▶ _REQUIRED TASKS_:
1 > Translate this sentence from the piece on the Moncton leadership debate into Spanish: "Speaking of Alberta’s Kellie Leitch: She did not disappoint."
2 > From the piece on the Moncton leadership debate, pull out the passage starting with "No rhetorical flourishes." and going on through "for small mercies.", word for word.

▶ _SELECTED PASSAGE_:
----

Give them all an “E” for effort. Despite their varying commands of French, the 14 candidates in the Conservative Party of Canada’s leadership debate in Moncton last week performed. . .well. . .let’s just say they performed.

No rhetorical flourishes. No flashes of glittering insight. No big surprises. Still, neither were there major linguistic mistakes from the Anglophones in the cohort, struggling in French. Thank heaven, perhaps, for small mercies.

In fact, Moncton was an odd choice as a host city for the Tories’ finger-waving chinwag. Apart from its almost evenly bilingual population, you would think its determinedly entrepreneurial élan and increasingly multicultural demographic might make certain Conservative leadership hopefuls a tad uncomfortable.

Speaking of Alberta’s Kellie Leitch: She did not disappoint. On the subject of so-called Canadian values, we may recall, the center-right candidate had this to say in September: “Canadians can expect to hear more, not less, from me, on this topic in the coming months. Screening potential immigrants for anti-Canadian values that include intolerance towards other religions, cultures and sexual orientations, violent and/or misogynist behaviour and/or a lack of acceptance of our Canadian tradition of personal and economic freedoms is a policy proposal that I feel strongly about.”

That prompted this choice response from Ms. Leitch’s colleague and leadership rival Michael Chong: “(This) does not represent our Conservative Party or our Canada. The language and context that Kellie used has led key Conservatives, including prime minister Harper’s former director of policy (Rachel Curran), to criticize this move as the worst of dog-whistle politics.”

In Moncton, the two were at it again. “On one side, we have a candidate who suggests that immigrants are anti-Canadians and who proposed an exam,” Mr. Chong said. “They insist that it is not race-baiting or anti-immigrant, but just yesterday their campaign was endorsed by a white supremacist group called the Council of European Canadians.”

----

▶ _MATERIAL SUPPLIED_:
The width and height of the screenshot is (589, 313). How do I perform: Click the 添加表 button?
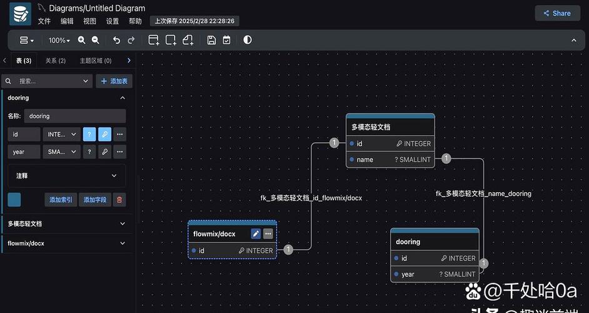(x=114, y=81)
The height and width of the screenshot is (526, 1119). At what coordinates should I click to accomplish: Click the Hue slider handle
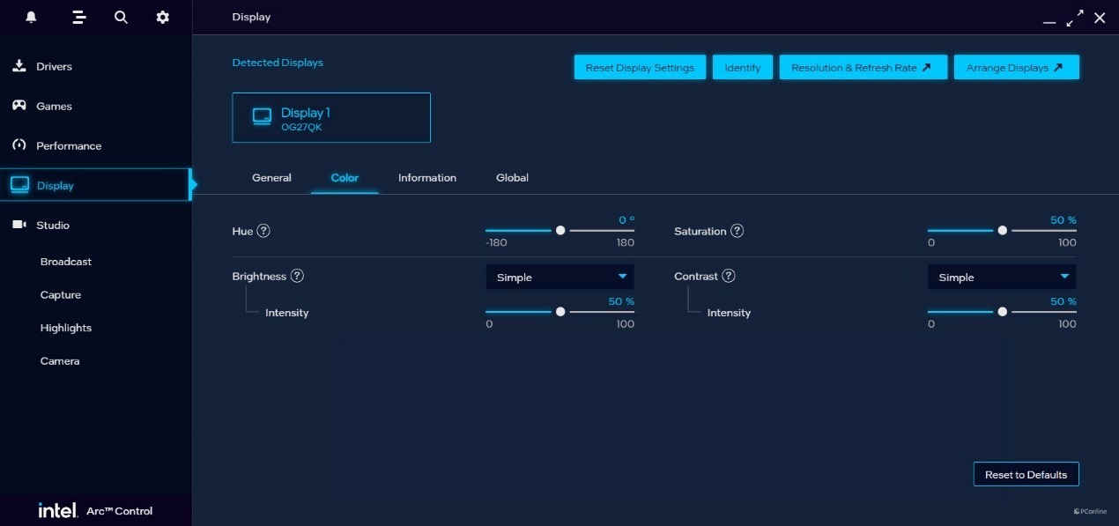point(560,231)
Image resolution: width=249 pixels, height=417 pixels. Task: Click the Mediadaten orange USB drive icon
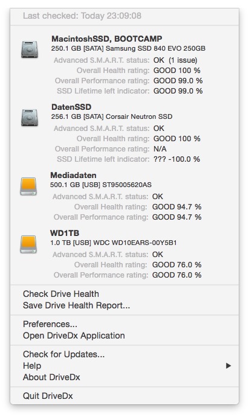click(x=28, y=186)
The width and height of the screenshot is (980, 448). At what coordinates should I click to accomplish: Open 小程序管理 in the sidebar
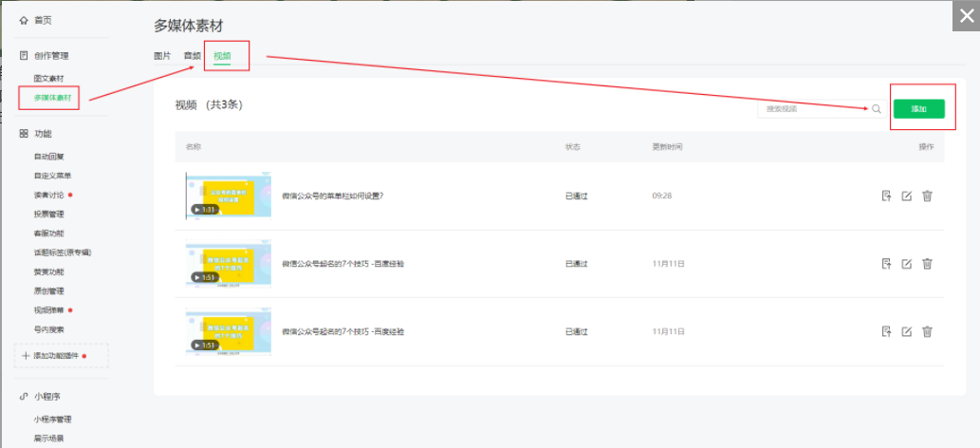(53, 419)
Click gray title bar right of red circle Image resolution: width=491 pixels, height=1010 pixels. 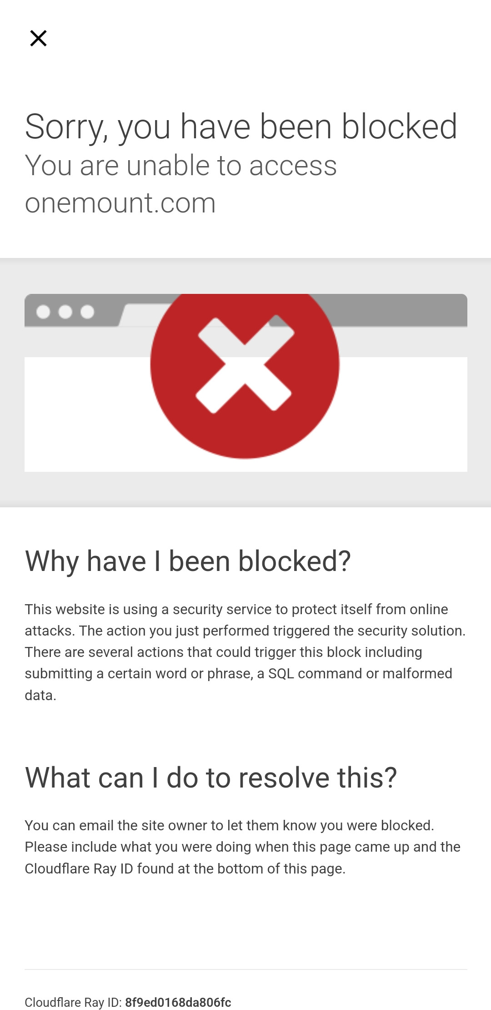tap(400, 309)
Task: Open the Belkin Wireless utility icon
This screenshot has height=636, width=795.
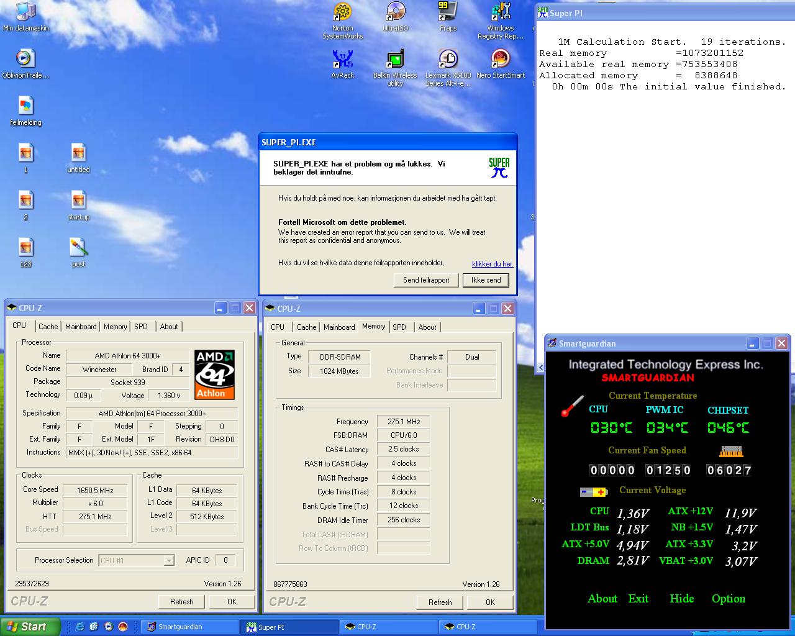Action: tap(395, 60)
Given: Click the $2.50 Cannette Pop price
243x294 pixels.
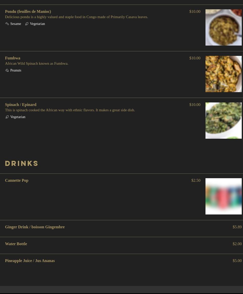Looking at the screenshot, I should point(196,180).
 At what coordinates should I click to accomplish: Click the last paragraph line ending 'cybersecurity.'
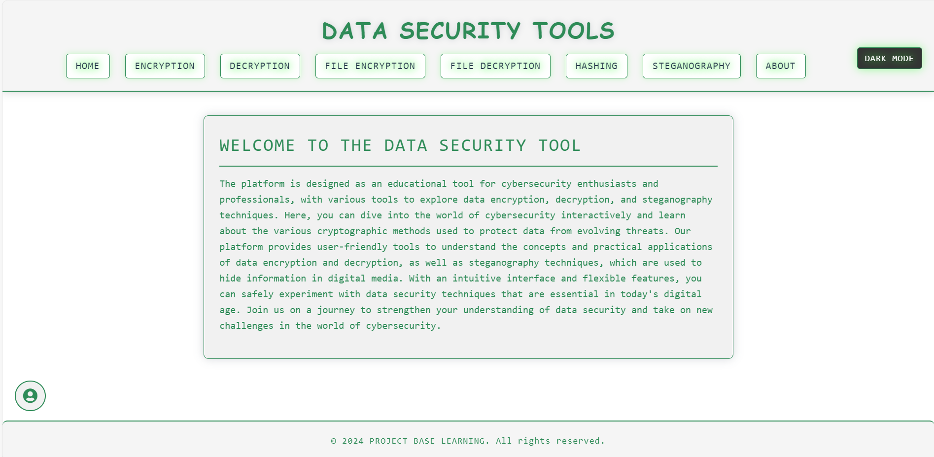(x=330, y=325)
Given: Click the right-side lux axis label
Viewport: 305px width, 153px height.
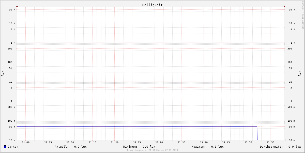Looking at the screenshot, I should coord(300,73).
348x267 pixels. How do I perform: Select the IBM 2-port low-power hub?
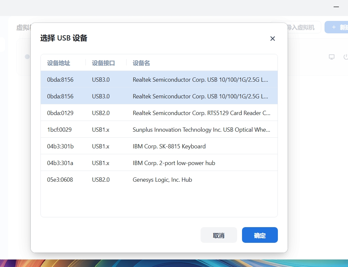(159, 163)
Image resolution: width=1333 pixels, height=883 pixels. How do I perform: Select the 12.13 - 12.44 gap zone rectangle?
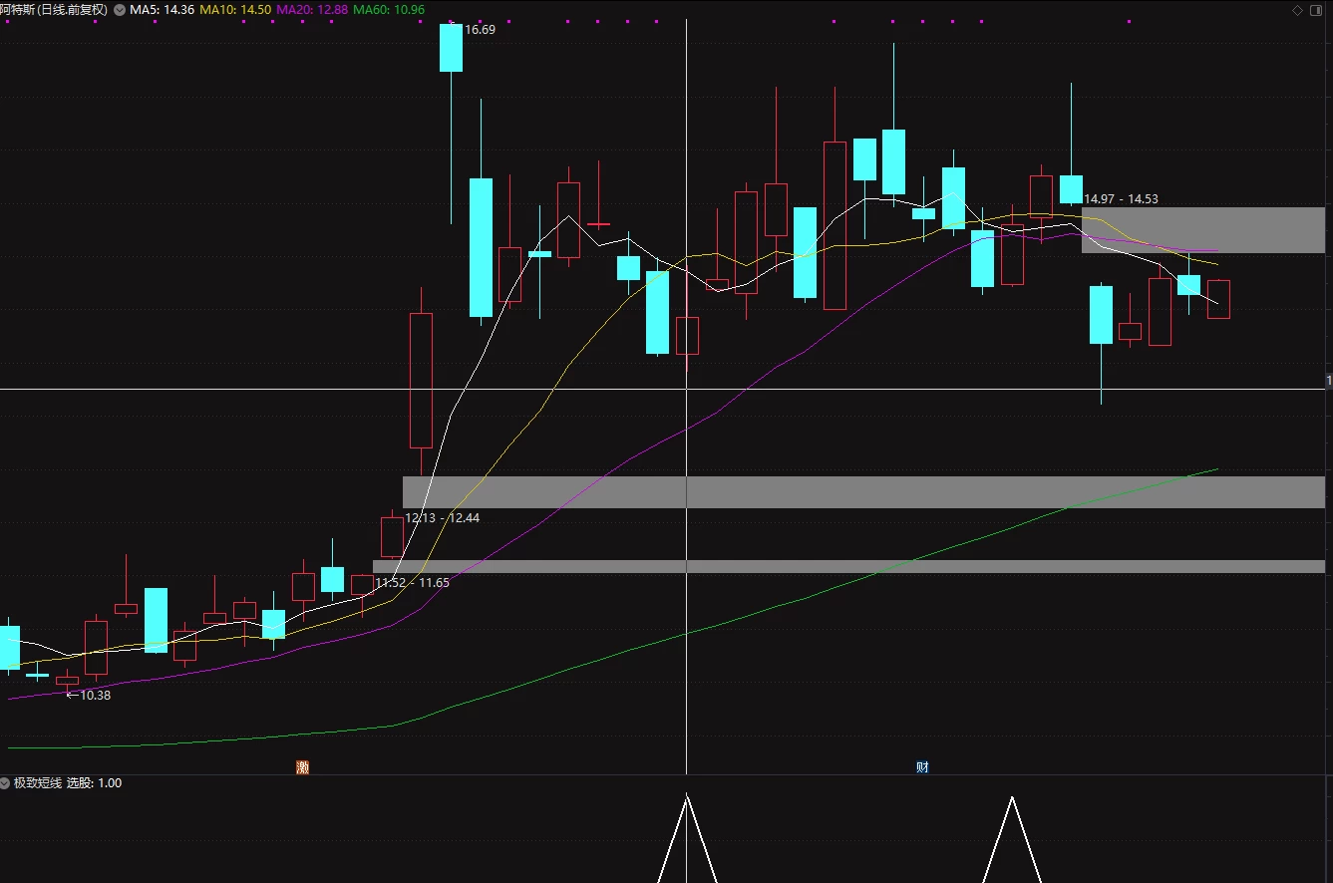[863, 492]
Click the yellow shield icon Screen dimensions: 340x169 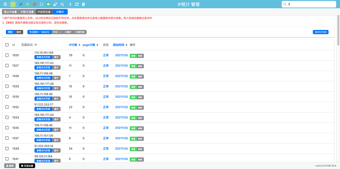click(x=28, y=4)
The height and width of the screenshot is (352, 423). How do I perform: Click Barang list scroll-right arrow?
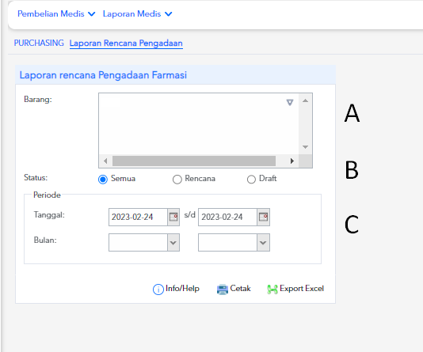[x=292, y=161]
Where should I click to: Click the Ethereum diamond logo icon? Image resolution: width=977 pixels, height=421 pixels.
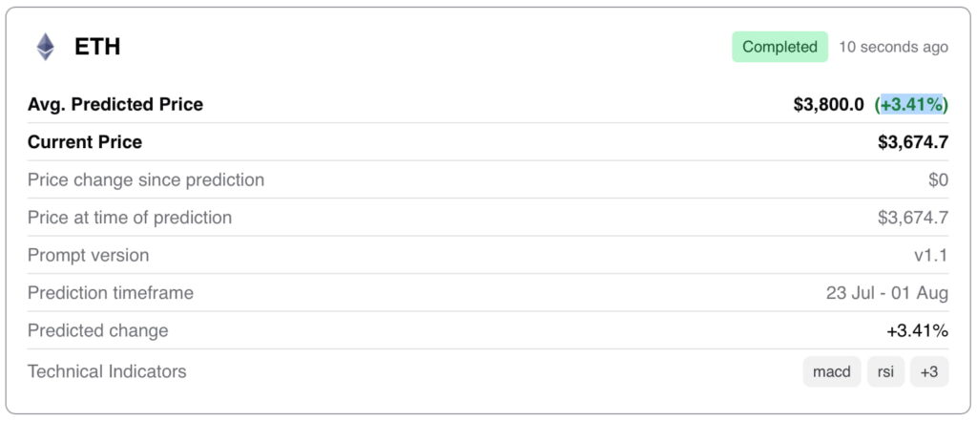[x=46, y=47]
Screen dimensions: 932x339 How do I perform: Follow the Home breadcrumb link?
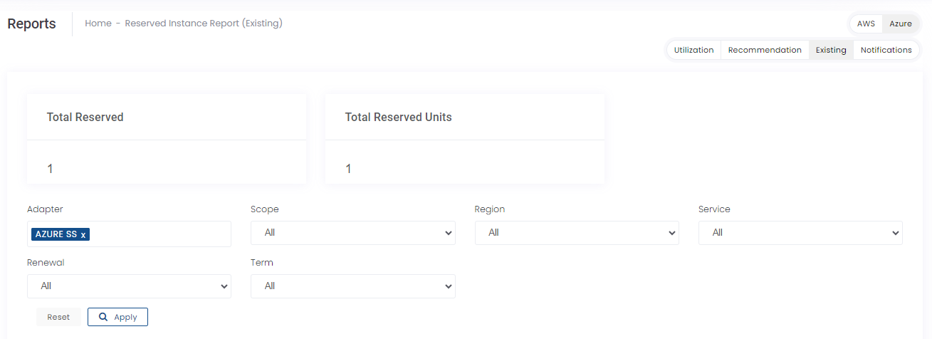click(x=98, y=24)
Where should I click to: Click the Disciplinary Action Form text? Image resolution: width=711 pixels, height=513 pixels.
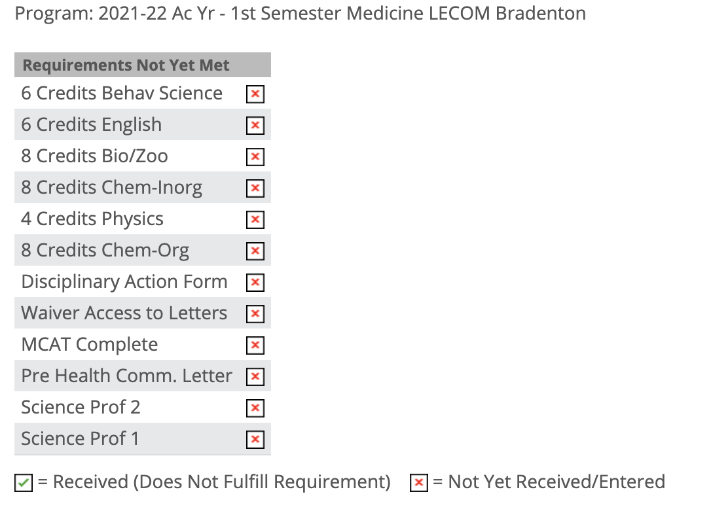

----

▶ _ANSWER LIST_:
1 > Hablando de Kellie Leitch, de Alberta: no decepcionó.

2 >
No rhetorical flourishes. No flashes of glittering insight. No big surprises. Still, neither were there major linguistic mistakes from the Anglophones in the cohort, struggling in French. Thank heaven, perhaps, for small mercies.